-- Opening Marker --

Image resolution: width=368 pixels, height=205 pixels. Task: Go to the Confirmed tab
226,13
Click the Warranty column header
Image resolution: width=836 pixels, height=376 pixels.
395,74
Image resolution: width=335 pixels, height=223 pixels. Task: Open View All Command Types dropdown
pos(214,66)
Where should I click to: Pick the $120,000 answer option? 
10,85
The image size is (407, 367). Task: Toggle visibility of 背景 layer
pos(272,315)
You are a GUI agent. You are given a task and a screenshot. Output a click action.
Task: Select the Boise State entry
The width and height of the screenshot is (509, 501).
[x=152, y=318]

-- Closing Marker --

Work task: Set down each line exactly as it appears in the data.

Answer section:
Image resolution: width=368 pixels, height=205 pixels. Task: Go to the Confirmed tab
226,13
Click the Warranty column header
Image resolution: width=836 pixels, height=376 pixels.
395,74
Image resolution: width=335 pixels, height=223 pixels. Task: Open View All Command Types dropdown
pos(214,66)
Where should I click to: Pick the $120,000 answer option? 
10,85
The image size is (407, 367). Task: Toggle visibility of 背景 layer
pos(272,315)
You are a GUI agent. You are given a task and a screenshot. Output a click action.
Task: Select the Boise State entry
The width and height of the screenshot is (509, 501).
[x=152, y=318]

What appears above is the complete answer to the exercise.